Suara langkah kaki mendekat, seketika suasana kelas menjadi hening saat seseorang masuk ke dalam kelas.
"Whoaaa ganteng banget," bisik-bisik para siswi mengagumi makhluk yang ada di depan ruangan kelas.
"Waaah, ganteng deh ganteng! Jadi itu pak guru baru?" bisik-bisik yang lain.
Mata Ardina membulat, ia tidak menyangka, laki-laki yang tadi ditabraknya ternyata justru guru baru yang akan mengajar di kelasnya.
"Ehem-ehem!" Guru itu berdehem untuk menenangkan suasana ruang kelas. Dia mengetukkan penghapus ke meja supaya kondisi kelas terkendali.
Pak guru itu mengenakan kemeja putih lengan panjang, tapi ditekuk sampai siku, menambah pesona dalam dirinya. Kacamata yang ia kenakan pun makin menambah kadar ketampanannya.
"Assalamualaikum ..."
"Waalaikum salam warahmatullahi wa barakatuh ..." jawab para murid dengan kompak dan antusias.
"Selamat pagi anak-anak ..."
"Pagi, pak ..."
"Pagi, pak guru ganteng ..."
"Ehemm. Perkenalkan saya Andra, guru baru yang akan menggantikan Pak Ihsan mengajar Fisika. Apa ada pertanyaan?" Perkenalan guru baru itu membuat riuh suasana, apalagi para murid perempuan yang tampak histeris dan antusias dengan kehadirannya.

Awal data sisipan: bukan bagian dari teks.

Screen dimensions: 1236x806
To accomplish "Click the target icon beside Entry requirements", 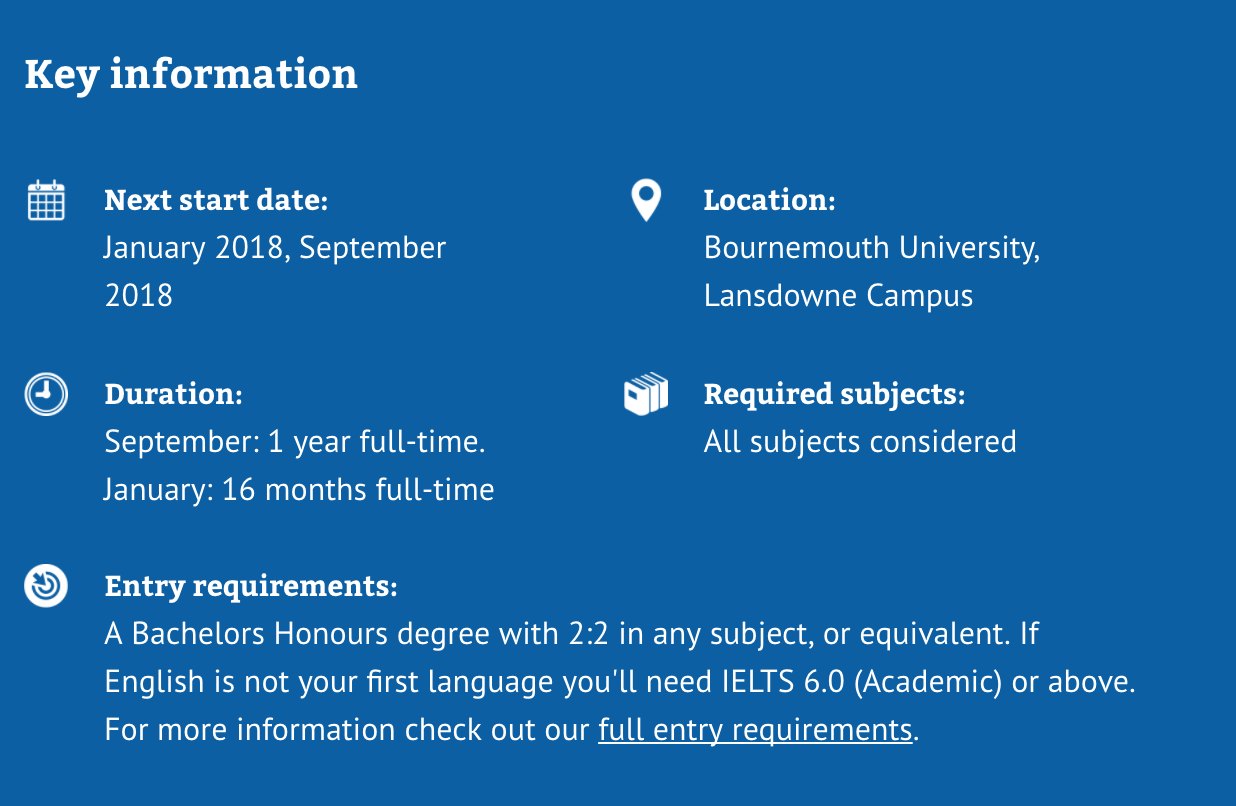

Ardina tidak pernah menyangka kalau pelajaran yang sangat ia benci sekarang akan diajarkan oleh Pak Andra. Guru yang menurutnya paling ganteng di sekolahnya saat ini.
"Pak, rumahnya dimana?"
"Pak, udah punya istri belum?"
"Wei, Pak Andra kan masih muda masa dah punya istri, paling juga pacar."
"Pak, makannya apaan kok bisa ganteng banget ..."
"Pak, mau dong jadi pacar bapak."
Suara riuh memenuhi seisi ruang kelas.
Tuk ... Tuk ...
Andra mengetuk meja dengan penghapus agar suasana kembali tenang.
"Baik, sudah pertanyaannya?"
"Beluuuum, Pak ...!"
"Sudah, sudah, bapak tidak akan menjawab pertanyaan seperti itu. Sekarang bapak ingin tahu tentang kalian. Kita mulai absensinya ya, yang dipanggil silahkan acungkan jari."
Andra mulai mengabsen murid-muridnya.
"Ardina?"
"Hadir, Pak!"
Andra memandangnya. "Kamu yang tadi terlambat kan?"
"Hehe, maaf pak, khilaf."
"Oke. Besok-besok jangan diulangi lagi ya."
"Siap, bapak ganteng!" celetuknya.
"Ciee cieeee ...."
Andra kembali mengabsen anak-anak yang lain sampai selesai.
"Oke. Masih ada waktu, kita mulai saja pelajarannya," ucap Andra dengan tegas.
"Tunggu dulu pak," tegur Ardina sembari mengacungkan tangannya. Gadis itu tampak senyam-senyum sendiri. Tingkah usilnya mulai merebak lagi.
"Ya, ada apa?"
"Saya tidak akan bertanya pak, saya ingin memberikan sebuah pantun untuk bapak," jawab Ardina.
"Asseeeek"
"Uhuuuyyy"
"Cuiitt cuiiitt"
Seketika ruang kelas riuh kembali.
"Hei, diem dulu, gue belum mulai dodol," tukas Ardina yang disambut kekehan tawa yang lain.
"Makan roti campur kurma, aku jatuh hati pada pandangan pertama," gombalan Ardina keluar dari mulutnya.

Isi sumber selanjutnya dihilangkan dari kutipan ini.